§ **EXERCISE INSTRUCTIONS**
Repeat the whole listing. Keep it exact.

§ **RAW DATA**
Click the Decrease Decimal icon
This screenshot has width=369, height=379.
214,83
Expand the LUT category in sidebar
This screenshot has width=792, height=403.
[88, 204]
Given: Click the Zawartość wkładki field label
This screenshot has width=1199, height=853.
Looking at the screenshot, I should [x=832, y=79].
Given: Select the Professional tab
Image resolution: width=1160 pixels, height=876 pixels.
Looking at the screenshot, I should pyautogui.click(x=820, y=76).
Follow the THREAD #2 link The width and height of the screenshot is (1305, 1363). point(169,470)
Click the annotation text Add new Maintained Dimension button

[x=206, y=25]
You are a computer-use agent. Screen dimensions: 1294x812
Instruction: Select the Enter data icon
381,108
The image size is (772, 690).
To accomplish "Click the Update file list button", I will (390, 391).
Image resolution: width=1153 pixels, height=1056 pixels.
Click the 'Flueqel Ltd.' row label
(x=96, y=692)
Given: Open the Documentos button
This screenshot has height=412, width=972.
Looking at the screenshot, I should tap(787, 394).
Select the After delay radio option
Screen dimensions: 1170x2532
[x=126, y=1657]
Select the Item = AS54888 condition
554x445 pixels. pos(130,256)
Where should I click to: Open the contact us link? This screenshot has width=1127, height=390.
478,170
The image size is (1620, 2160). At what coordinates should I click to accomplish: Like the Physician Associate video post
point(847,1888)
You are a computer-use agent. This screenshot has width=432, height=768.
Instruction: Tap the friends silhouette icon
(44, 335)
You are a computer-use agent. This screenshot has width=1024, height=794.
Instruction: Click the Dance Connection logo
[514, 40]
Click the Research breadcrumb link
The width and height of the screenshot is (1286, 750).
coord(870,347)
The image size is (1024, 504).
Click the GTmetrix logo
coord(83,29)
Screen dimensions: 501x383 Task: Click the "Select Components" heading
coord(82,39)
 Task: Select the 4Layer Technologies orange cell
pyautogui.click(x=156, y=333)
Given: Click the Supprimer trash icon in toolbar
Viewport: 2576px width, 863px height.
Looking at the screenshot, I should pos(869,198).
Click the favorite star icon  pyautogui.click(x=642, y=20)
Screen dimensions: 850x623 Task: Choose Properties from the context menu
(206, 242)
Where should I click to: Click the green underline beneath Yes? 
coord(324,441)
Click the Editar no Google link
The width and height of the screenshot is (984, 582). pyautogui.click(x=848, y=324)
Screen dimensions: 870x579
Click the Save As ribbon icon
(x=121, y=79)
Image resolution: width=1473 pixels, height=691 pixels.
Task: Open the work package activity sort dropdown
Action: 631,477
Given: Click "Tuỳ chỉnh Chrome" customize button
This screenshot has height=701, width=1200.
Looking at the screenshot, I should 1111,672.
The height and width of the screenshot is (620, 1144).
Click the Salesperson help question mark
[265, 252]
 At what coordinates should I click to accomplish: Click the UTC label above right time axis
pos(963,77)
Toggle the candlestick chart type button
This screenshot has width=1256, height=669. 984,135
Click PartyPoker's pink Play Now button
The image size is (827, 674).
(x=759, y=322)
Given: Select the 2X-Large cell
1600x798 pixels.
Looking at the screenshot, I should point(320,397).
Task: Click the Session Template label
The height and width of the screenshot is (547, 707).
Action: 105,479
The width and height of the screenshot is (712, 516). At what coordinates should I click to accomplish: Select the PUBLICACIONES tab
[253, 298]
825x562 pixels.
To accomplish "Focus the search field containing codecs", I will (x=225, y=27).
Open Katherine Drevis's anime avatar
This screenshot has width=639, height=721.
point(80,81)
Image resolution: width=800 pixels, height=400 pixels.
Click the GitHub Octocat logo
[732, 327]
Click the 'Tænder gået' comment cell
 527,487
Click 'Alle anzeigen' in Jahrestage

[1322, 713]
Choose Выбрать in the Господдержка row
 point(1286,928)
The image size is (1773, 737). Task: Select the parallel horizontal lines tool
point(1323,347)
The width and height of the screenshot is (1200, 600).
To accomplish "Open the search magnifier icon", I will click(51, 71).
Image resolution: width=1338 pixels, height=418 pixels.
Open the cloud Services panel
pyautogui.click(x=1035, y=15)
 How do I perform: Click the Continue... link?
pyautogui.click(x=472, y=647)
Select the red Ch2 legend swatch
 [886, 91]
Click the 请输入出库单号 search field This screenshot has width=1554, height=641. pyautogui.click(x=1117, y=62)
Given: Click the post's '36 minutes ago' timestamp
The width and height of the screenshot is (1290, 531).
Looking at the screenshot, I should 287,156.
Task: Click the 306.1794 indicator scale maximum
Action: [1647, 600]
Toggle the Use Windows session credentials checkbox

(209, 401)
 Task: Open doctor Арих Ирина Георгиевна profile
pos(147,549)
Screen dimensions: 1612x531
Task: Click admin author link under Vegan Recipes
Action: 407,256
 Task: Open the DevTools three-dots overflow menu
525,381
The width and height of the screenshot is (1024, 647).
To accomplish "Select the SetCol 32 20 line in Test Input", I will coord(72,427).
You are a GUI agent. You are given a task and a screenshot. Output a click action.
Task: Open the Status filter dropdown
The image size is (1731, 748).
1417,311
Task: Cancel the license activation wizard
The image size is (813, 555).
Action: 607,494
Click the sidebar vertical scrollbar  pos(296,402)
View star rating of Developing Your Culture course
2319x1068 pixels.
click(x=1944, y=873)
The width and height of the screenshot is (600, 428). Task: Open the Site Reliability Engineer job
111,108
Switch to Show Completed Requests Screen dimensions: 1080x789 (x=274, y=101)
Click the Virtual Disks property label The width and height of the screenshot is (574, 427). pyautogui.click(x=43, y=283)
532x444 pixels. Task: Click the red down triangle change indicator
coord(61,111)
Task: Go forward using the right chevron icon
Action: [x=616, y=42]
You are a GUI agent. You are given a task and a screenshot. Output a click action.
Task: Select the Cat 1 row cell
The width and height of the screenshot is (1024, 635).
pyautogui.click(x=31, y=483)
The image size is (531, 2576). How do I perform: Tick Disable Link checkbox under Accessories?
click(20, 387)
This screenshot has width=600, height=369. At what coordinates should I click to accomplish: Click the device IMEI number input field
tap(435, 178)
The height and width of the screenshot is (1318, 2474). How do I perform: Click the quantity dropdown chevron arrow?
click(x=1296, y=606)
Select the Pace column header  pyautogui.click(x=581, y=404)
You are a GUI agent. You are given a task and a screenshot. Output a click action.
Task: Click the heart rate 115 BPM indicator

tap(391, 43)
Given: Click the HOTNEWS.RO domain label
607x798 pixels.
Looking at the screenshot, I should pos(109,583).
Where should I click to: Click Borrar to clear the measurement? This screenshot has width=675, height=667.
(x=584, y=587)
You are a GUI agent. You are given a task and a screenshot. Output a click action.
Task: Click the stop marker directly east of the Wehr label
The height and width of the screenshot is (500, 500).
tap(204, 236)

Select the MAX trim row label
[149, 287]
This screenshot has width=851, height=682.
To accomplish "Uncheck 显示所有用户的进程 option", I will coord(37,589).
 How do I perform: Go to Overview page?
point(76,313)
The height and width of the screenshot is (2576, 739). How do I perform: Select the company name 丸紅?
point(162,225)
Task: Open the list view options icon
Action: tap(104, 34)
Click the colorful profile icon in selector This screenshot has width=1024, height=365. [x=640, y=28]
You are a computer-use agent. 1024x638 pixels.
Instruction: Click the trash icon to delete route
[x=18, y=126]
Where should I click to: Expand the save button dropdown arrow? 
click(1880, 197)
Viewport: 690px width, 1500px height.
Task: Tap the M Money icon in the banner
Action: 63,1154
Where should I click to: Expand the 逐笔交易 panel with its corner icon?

§ **PROBLEM SOLUTION**
Click the Decrease Decimal icon
This screenshot has width=369, height=379.
214,83
Expand the LUT category in sidebar
This screenshot has width=792, height=403.
[88, 204]
Given: Click the Zawartość wkładki field label
This screenshot has width=1199, height=853.
Looking at the screenshot, I should [x=832, y=79].
Given: Select the Professional tab
Image resolution: width=1160 pixels, height=876 pixels.
Looking at the screenshot, I should pyautogui.click(x=820, y=76).
Follow the THREAD #2 link The width and height of the screenshot is (1305, 1363). point(169,470)
Click the annotation text Add new Maintained Dimension button

[x=206, y=25]
You are a computer-use agent. Screen dimensions: 1294x812
Instruction: Select the Enter data icon
381,108
The image size is (772, 690).
To accomplish "Click the Update file list button", I will (390, 391).
Image resolution: width=1153 pixels, height=1056 pixels.
Click the 'Flueqel Ltd.' row label
(x=96, y=692)
Given: Open the Documentos button
This screenshot has height=412, width=972.
Looking at the screenshot, I should tap(787, 394).
Select the After delay radio option
Screen dimensions: 1170x2532
[x=126, y=1657]
Select the Item = AS54888 condition
554x445 pixels. pos(130,256)
Where should I click to: Open the contact us link? This screenshot has width=1127, height=390.
478,170
The image size is (1620, 2160). At what coordinates should I click to accomplish: Like the Physician Associate video post
point(847,1888)
You are a computer-use agent. This screenshot has width=432, height=768.
Instruction: Tap the friends silhouette icon
(44, 335)
You are a computer-use agent. This screenshot has width=1024, height=794.
Instruction: Click the Dance Connection logo
[514, 40]
Click the Research breadcrumb link
The width and height of the screenshot is (1286, 750).
coord(870,347)
The image size is (1024, 504).
Click the GTmetrix logo
coord(83,29)
Screen dimensions: 501x383 Task: Click the "Select Components" heading
coord(82,39)
 Task: Select the 4Layer Technologies orange cell
pyautogui.click(x=156, y=333)
Given: Click the Supprimer trash icon in toolbar
Viewport: 2576px width, 863px height.
Looking at the screenshot, I should pos(869,198).
Click the favorite star icon  pyautogui.click(x=642, y=20)
Screen dimensions: 850x623 Task: Choose Properties from the context menu
(206, 242)
Where should I click to: Click the green underline beneath Yes? 
coord(324,441)
Click the Editar no Google link
The width and height of the screenshot is (984, 582). pyautogui.click(x=848, y=324)
Screen dimensions: 870x579
Click the Save As ribbon icon
(x=121, y=79)
Image resolution: width=1473 pixels, height=691 pixels.
Task: Open the work package activity sort dropdown
Action: 631,477
Given: Click "Tuỳ chỉnh Chrome" customize button
This screenshot has height=701, width=1200.
Looking at the screenshot, I should 1111,672.
The height and width of the screenshot is (620, 1144).
Click the Salesperson help question mark
[265, 252]
 At what coordinates should I click to accomplish: Click the UTC label above right time axis
pos(963,77)
Toggle the candlestick chart type button
This screenshot has width=1256, height=669. 984,135
Click PartyPoker's pink Play Now button
The image size is (827, 674).
(x=759, y=322)
Given: Select the 2X-Large cell
1600x798 pixels.
Looking at the screenshot, I should point(320,397).
Task: Click the Session Template label
The height and width of the screenshot is (547, 707).
Action: 105,479
The width and height of the screenshot is (712, 516). At what coordinates should I click to accomplish: Select the PUBLICACIONES tab
[253, 298]
825x562 pixels.
To accomplish "Focus the search field containing codecs", I will (x=225, y=27).
Open Katherine Drevis's anime avatar
This screenshot has width=639, height=721.
point(80,81)
Image resolution: width=800 pixels, height=400 pixels.
Click the GitHub Octocat logo
[732, 327]
Click the 'Tænder gået' comment cell
 527,487
Click 'Alle anzeigen' in Jahrestage

[1322, 713]
Choose Выбрать in the Господдержка row
 point(1286,928)
The image size is (1773, 737). Task: Select the parallel horizontal lines tool
point(1323,347)
The width and height of the screenshot is (1200, 600).
To accomplish "Open the search magnifier icon", I will click(51, 71).
Image resolution: width=1338 pixels, height=418 pixels.
Open the cloud Services panel
pyautogui.click(x=1035, y=15)
 How do I perform: Click the Continue... link?
pyautogui.click(x=472, y=647)
Select the red Ch2 legend swatch
 [886, 91]
Click the 请输入出库单号 search field This screenshot has width=1554, height=641. pyautogui.click(x=1117, y=62)
Given: Click the post's '36 minutes ago' timestamp
The width and height of the screenshot is (1290, 531).
Looking at the screenshot, I should 287,156.
Task: Click the 306.1794 indicator scale maximum
Action: [1647, 600]
Toggle the Use Windows session credentials checkbox

(209, 401)
 Task: Open doctor Арих Ирина Георгиевна profile
pos(147,549)
Screen dimensions: 1612x531
Task: Click admin author link under Vegan Recipes
Action: 407,256
 Task: Open the DevTools three-dots overflow menu
525,381
The width and height of the screenshot is (1024, 647).
To accomplish "Select the SetCol 32 20 line in Test Input", I will coord(72,427).
You are a GUI agent. You are given a task and a screenshot. Output a click action.
Task: Open the Status filter dropdown
The image size is (1731, 748).
1417,311
Task: Cancel the license activation wizard
The image size is (813, 555).
Action: 607,494
Click the sidebar vertical scrollbar  pos(296,402)
View star rating of Developing Your Culture course
2319x1068 pixels.
click(x=1944, y=873)
The width and height of the screenshot is (600, 428). Task: Open the Site Reliability Engineer job
111,108
Switch to Show Completed Requests Screen dimensions: 1080x789 (x=274, y=101)
Click the Virtual Disks property label The width and height of the screenshot is (574, 427). pyautogui.click(x=43, y=283)
532x444 pixels. Task: Click the red down triangle change indicator
coord(61,111)
Task: Go forward using the right chevron icon
Action: [x=616, y=42]
You are a GUI agent. You are given a task and a screenshot. Output a click action.
Task: Select the Cat 1 row cell
The width and height of the screenshot is (1024, 635).
pyautogui.click(x=31, y=483)
The image size is (531, 2576). How do I perform: Tick Disable Link checkbox under Accessories?
click(20, 387)
This screenshot has width=600, height=369. At what coordinates should I click to accomplish: Click the device IMEI number input field
tap(435, 178)
The height and width of the screenshot is (1318, 2474). How do I perform: Click the quantity dropdown chevron arrow?
click(x=1296, y=606)
Select the Pace column header  pyautogui.click(x=581, y=404)
You are a GUI agent. You are given a task and a screenshot. Output a click action.
Task: Click the heart rate 115 BPM indicator

tap(391, 43)
Given: Click the HOTNEWS.RO domain label
607x798 pixels.
Looking at the screenshot, I should pos(109,583).
Where should I click to: Click Borrar to clear the measurement? This screenshot has width=675, height=667.
(x=584, y=587)
You are a GUI agent. You are given a task and a screenshot. Output a click action.
Task: Click the stop marker directly east of the Wehr label
The height and width of the screenshot is (500, 500).
tap(204, 236)

Select the MAX trim row label
[149, 287]
This screenshot has width=851, height=682.
To accomplish "Uncheck 显示所有用户的进程 option", I will coord(37,589).
 How do I perform: Go to Overview page?
point(76,313)
The height and width of the screenshot is (2576, 739). How do I perform: Select the company name 丸紅?
point(162,225)
Task: Open the list view options icon
Action: tap(104, 34)
Click the colorful profile icon in selector This screenshot has width=1024, height=365. [x=640, y=28]
You are a computer-use agent. 1024x638 pixels.
Instruction: Click the trash icon to delete route
[x=18, y=126]
Where should I click to: Expand the save button dropdown arrow? 
click(1880, 197)
Viewport: 690px width, 1500px height.
Task: Tap the M Money icon in the banner
Action: 63,1154
Where should I click to: Expand the 逐笔交易 panel with its corner icon?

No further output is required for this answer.